Por su parte, Valentino empezó a jugar con tan sólo 8 años en los Tigres de Pacheco. “Yo siempre veía a mi hermano al rugby, y cuando empecé este deporte, él y toda mi familia me venían a ver”, recuerda contento y agrega que además le brindó muchas posibilidades que él no hubiera pensado fuera de la competencia, tales como viajar y hacer amistades.
Próximamente, del 15 al 20 de octubre se llevará a cabo la competencia internacional del Powerchair Football, donde Argentina enfrentará a nueve países, los cuales son Inglaterra, Australia, Francia, Irlanda del Norte, Dinamarca, Uruguay, Japón, Irlanda y Estados Unidos. Será una primera rueda todos contra todos y los cuatro primeros se clasificarán a las semifinales.

En abril del corriente, se dieron a conocer la lista de convocados que formarían parte del plantel del conjunto nacional. La emoción inundó los cuerpos de Valentino, Lisandro y Juan Bautista al escuchar sus nombres en la lista. Un momento que quedará marcado en sus vidas.
“Estábamos todos juntos acá cuando nos dieron la noticia y la verdad fue una euforia y una alegría enorme. Me sentí muy contento y casi se me cae una lágrima”, revela Juano con una gran sonrisa que ilumina su rostro. “Jugar con la selección argentina significa que lo logré, que pude hacer las cosas bien jugando a algo que me encanta”, enfatiza el joven nacido en Avellaneda.
Para el cordobés y Zegarelli, subcapitán y capitán, esta es la segunda vez que defienden la camiseta celeste y blanca en una competencia mundial.
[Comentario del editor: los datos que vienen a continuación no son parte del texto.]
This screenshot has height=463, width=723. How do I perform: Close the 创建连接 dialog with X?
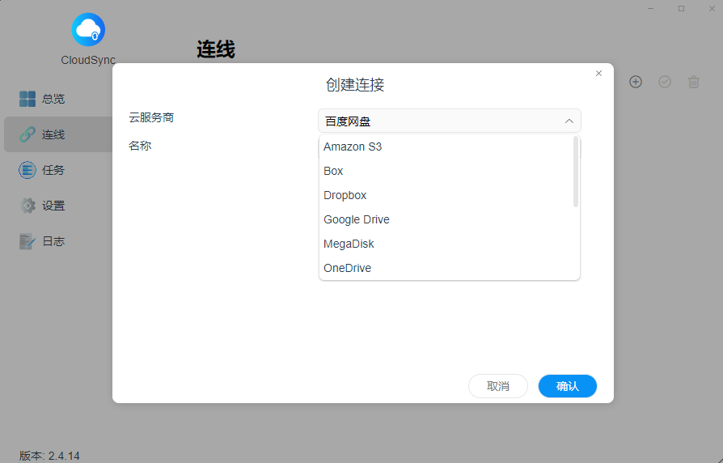click(x=598, y=74)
La primera ocasión fue en 2017 en Estados Unidos donde salieron séptimos. Ahora la vida les dió una segunda oportunidad para sacar revancha y aspirar a ser campeones. “Es una sensación hermosa saber que formás parte del equipo, y que se vienen la ansiedad y las ganas de jugarlo al máximo como si fuera la primera vez”, describe con mucha esperanza Lisandro.

En cuanto a Valentino, ser líder y jugar un mundial son dos sueños que tuvo desde chico, meta por la cual trabajó y se esforzó: “por suerte se me dió. Ya representar la camiseta es un orgullo, siendo capitán más todavía”.
Uno de los referentes con mayor peso para los tres jóvenes jugadores es nada más ni nada menos que Lionel Andrés Messi: “nunca se rindió, siempre siguió”. Es que para ellos, el mejor jugador del mundo supo ganar todo, pero también es un ejemplo de pura humildad, perseverancia y resiliencia que lo engrandece aún más.
Al pensar en todo el camino recorrido, a Juan Bautista, Lisandro y Valentino jamás se les hubiera cruzado por la cabeza poder jugar al fútbol, ni siquiera ser convocados a un torneo internacional.

“A mí yo más pequeño le diría que aunque quiera bajar los brazos, que no los baje, que insista a mamá y a papá que lo lleven a entrenar, porque yo soy de Avellaneda y entreno en Pacheco”, concluye Juano e insiste en que hay que luchar por cada objetivo que uno se proponga.
Al mismo tiempo, el capitán y diez del equipo coincide con esta última declaración, “hay que seguir adelante, siempre tratando de mejorar y nunca desistir, hay posibilidades de todo”.
“De a poco todo se va alineando, es darle tiempo”, deduce el futbolista cordobés y añade, “está bueno para toda persona que tenga alguna restricción, tanto motriz, cognitiva o cualquier tipo de dificultad física, que no se cierre las puertas antes de que se las cierre el mundo. Hay que darse la oportunidad uno mismo de intentar”.
La cuenta regresiva para el Mundial ya empezó, y los tres están enfocados en darlo todo junto al resto de sus compañeros para dejar a Argentina en la cima. Capaz puedan levantar la tan ansiada copa como hizo aquel niño oriundo de Rosario que superó obstáculos y se volvió su gran ejemplo.